Sister Circle, a panel talk show featuring black women, and Sing Like a Star, a weekly talent show, underscore the station group's commitment to developing its own programming. “We have to take control of our own destiny a little more,” says Tegna programming chief Bob Sullivan.
Tegna Readies Home-Grown Shows For Fall
An in-house program development effort at Tegna has yielded two shows that will debut next fall on an undetermined number of Tegna stations — and more pilots are in the works, says Bob Sullivan, SVP of programming at the Washington-based station group.
“We’re open to ideas from any station,” he says. “Last year, we did five pilots. Out of those five, we got these two that we are going ahead with [in fall 2017]. We are in the process now of doing pilots again this year for the fall of ’18.”
Like several other major station groups, Tegna’s push is intended to lessen its dependency on pricey syndicated shows from the major Hollywood studios. “We have to take control of our own destiny a little more,” Sullivan says.
“We want concepts that we think have value — to test them, pilot them, stand them up and try them out as opposed to waiting until next year [and the year after that] and in the meantime, we just keep re-airing the same shows that we’ve been airing that aren’t necessarily performing that well,” he says.
The two in-house Tegna pilots that made the cut and will premiere next fall are a home-grown singing competition show out of Tegna’s WWL New Orleans and a panel talk show for women developed at Tegna’s WATL Atlanta.
The Atlanta show is called Sister Circle. A pilot for the show had a group of four African-American women — at least one single, some married with children — and a DJ, Sullivan says.
The panel engaged in conversations on topics that would hopefully be of interest to other African-American women and other minorities — an audience Sullivan and Tegna feel is underserved in daytime TV.
The one-hour Sister Circle will premiere as a same-day-live, weekday strip next fall on WATL and Tegna stations in other markets that have yet to be determined, Sullivan says. It will likely air at either 9 or 10 a.m., he says.
Talent has not yet been finalized. Sullivan says Tegna has options on the four panel members but has not signed them yet for the show going forward.

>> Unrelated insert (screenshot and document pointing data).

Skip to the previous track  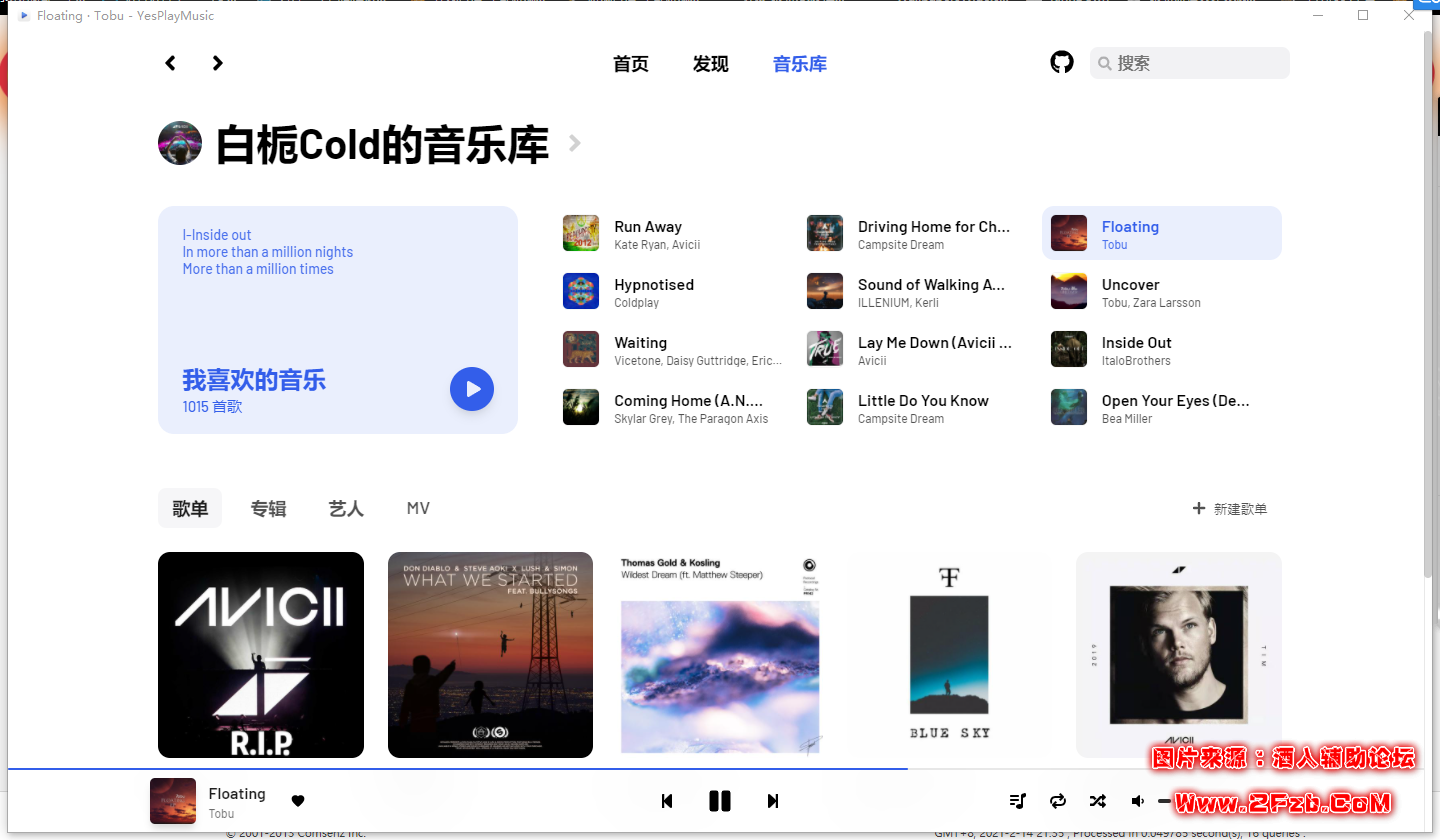[x=667, y=800]
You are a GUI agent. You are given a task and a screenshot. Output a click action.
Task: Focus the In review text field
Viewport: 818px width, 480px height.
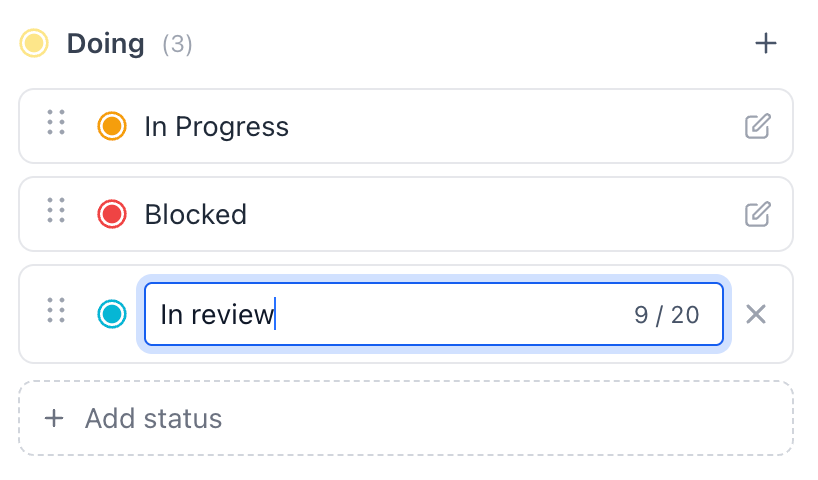pos(434,314)
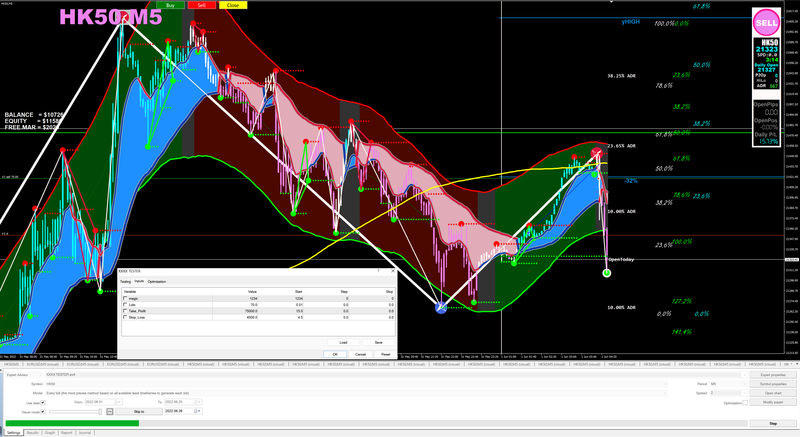Pause the visual test with pause icon

(x=110, y=412)
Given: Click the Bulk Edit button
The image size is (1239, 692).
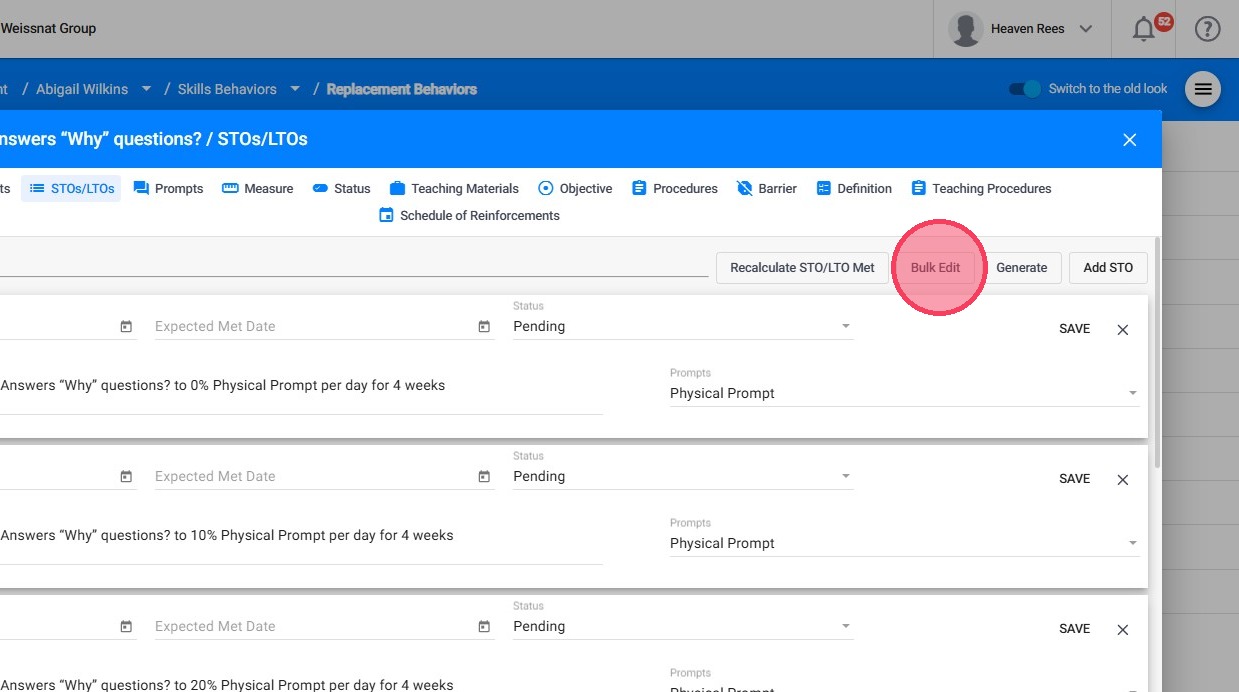Looking at the screenshot, I should point(935,268).
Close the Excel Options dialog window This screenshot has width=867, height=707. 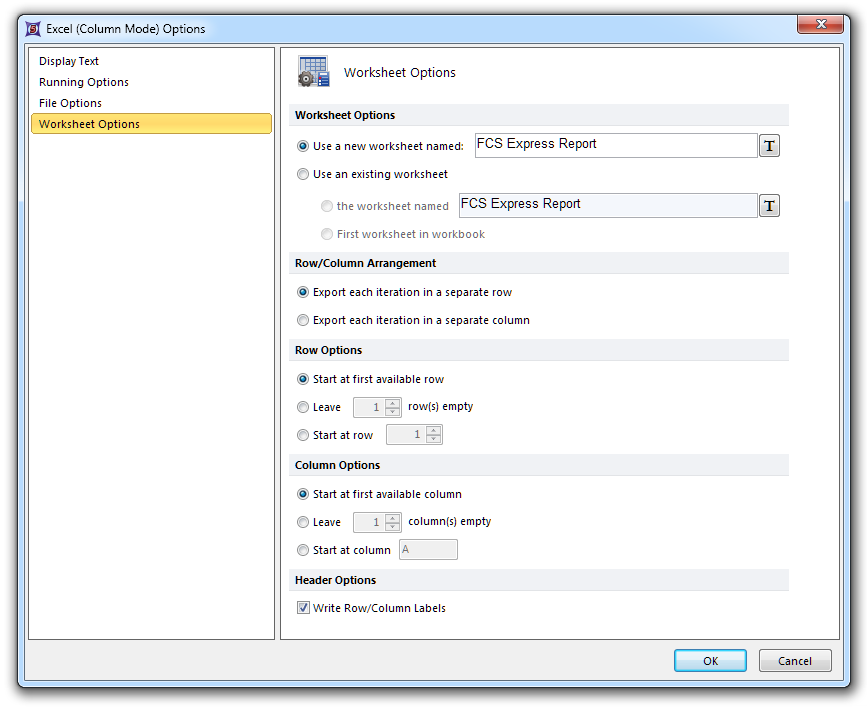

The New Orleans show is called Sing Like a Star. While Sister Circle is being wholly produced by Tegna, the station group has a production partner on the New Orleans singing show, Quark Entertainment. It’s the only Tegna pilot coming out of its local station development pipeline to have an outside partner, Sullivan says.
The once-a-week Sing Like a Star is designed for weekend clearances. “The New Orleans model is Saturday night access live,” Sullivan says. The pilot for Sing Like a Star had a host and a panel of judges, he said, noting that talent for the upcoming fall version of the show is not yet signed.
The goal for Sister Circle and Sing Like a Star would be to nurture them to the point where Tegna may be able to sell them to stations other than its own, Sullivan says, adding there may be “potential outside interest for second runs on cable” for Sister Circle.
He notes that projects such as Sister Circle and Sing Like a Star, which originate at Tegna stations, are not the same as other Tegna programming initiatives, namely, the T.D. Jakes syndicated talk show, distributed by Tegna and produced in partnership with Jakes and 44 Blue Productions, and BOLD, the new live-streamed weekday news pop-culture strip produced by Tegna and distributed by Tegna and MGM Television.
Tegna has been soliciting show ideas — and encouraging the production of pilots — from its owned stations since at least 2014. Among the titles that have been previously reported were Fix This Fridays, a home fix-it and do-it-yourself show out of Tegna’s KUSA Denver that was tested for 16 weeks in fall 2014, and Breaking the News, a new take on a daily newscast under development at Tegna’s KARE Minneapolis. Fix This Fridays did not move forward, but Breaking the News is still seen on KARE.
“We have to take advantage of the talent that we have in our company as much as we do with ideas from all over the place that come over our doorstep,” Sullivan says. “So, it’s a dual-pronged attack — looking at external projects as well as taking full advantage of our internal talent.”